WORK TO COMPLETE: No record may be omitted; give all of them again exactly.

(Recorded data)
┏━━

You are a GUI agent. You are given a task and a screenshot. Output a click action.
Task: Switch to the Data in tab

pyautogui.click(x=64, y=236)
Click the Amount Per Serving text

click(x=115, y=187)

┗━━

ANSWER BOX:
You are a GUI agent. You are given a task and a screenshot. Output a click action.
Task: Switch to the Data in tab

pyautogui.click(x=64, y=236)
Click the Amount Per Serving text

click(x=115, y=187)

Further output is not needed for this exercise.